In his book Maintenance of Everything: Part One, Stewart Brand opens with the story of the 1968 Golden Globe Race. The more I sit with it, the more it feels like a parable for Coaching.
In 1968, the Sunday Times of London sponsored a race for the first solo, nonstop circumnavigation of the world. Roughly 30,000 miles. The winner would receive £5,000 ($150,000 in today’s American dollars).
The conditions were simple. No outside assistance, and nothing could be brought aboard after the start.
Nine men entered. Only one finished.
Robin Knox-Johnston
Knox-Johnston was the youngest at 29. He could not afford to build the boat he wanted, so he sailed the one he had. Suhaili was a 32-foot ketch nobody gave a chance. It leaked from the start. His self-steering broke early and he sailed without it for most of the trip. He capsized and spent days putting the boat back together.
His approach throughout was the same: make do and mend. Whatever broke, he fixed with what he had. He wrote in his diary about how much he was enjoying the work and vising things.
Knox-Johnston was the only competitor to finish. 312 days at sea.
Donald Crowhurst
Crowhurst was a 36-year-old electronics inventor with a failing business and growing debt. He entered to save himself financially and to make a name. Within weeks he realized the boat could not survive the Southern Ocean. Rather than retire and face ruin, he began faking his position reports, drifting in the South Atlantic while broadcasting record progress.
Eventually he stopped reporting, wrote a long final entry in his log, and committed suicide at sea. His boat was found drifting and empty.
Bernard Moitessier
Moitessier was 43 and the most experienced of the three. His boat was simple and built for the mission. He believed the way to survive was to keep maintenance minimal and easy. He took less, not more. He believed that the less he had, the less there was to fix.
Moitessier had the fastest pace in the race and almost certainly would have won the cash prize. But somewhere in the South Atlantic, on his way home, he changed his mind. He did not want to come back to fame. He was content at sea. So, he turned around and kept sailing.
He covered 37,455 nautical miles in 10 months, setting the record at the time for the longest nonstop passage by a yacht.
Three Styles
Brand sums up the three styles like this:
Knox-Johnston: whatever comes, deal with it. And he did.
Crowhurst: hope for the best. And it killed him.
Moitessier: prepare for the worst. And it freed him.
What This Has to Do with Coaching
I have been thinking about this in terms of how coaches handle the hard moments. Every coach knows these moments are coming.
The conflict with a player. The roster decision that is going to be hard. The talented kid who is undermining the standard. The season that does not go the way you needed it to. None of that should a surprise to a coach. The question is what kind of coach you are when the moments arrive.

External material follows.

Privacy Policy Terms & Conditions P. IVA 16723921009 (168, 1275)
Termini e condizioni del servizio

Some coaches are Crowhursts. They hope. They tell themselves the problem will work itself out, the talented player will come around, the conflict will fade, the standard does not need to be enforced right now. It always catches up. And when it does, the response is often to cover it up rather than address it.
Some coaches are Knox-Johnstons. They are built for the work. Whatever breaks, they fix. They do not have the perfect program or the perfect roster, but they show up every day with the tools they have and make it work. Coaches like this finish the job but not in the most effective of ideal way.
Some coaches are Moitessiers. They have built something simple and durable. Clear philosophy, predetermined decisions, systems that do not require insane energy 365 days a year to maintain. They prepared for the worst, so when it arrives, they do not panic. They have already decided.
Most of us are some mix of all three depending on the moment. The work is being honest about which one you tend to be when the pressure is on, and which one you want to become.
All three sailors made the start line. All three had achieved enough to be there. The difference was not talent or effort although all had different levels of those. It was the preparedness underneath. What you build before the storm is what you have when it hits.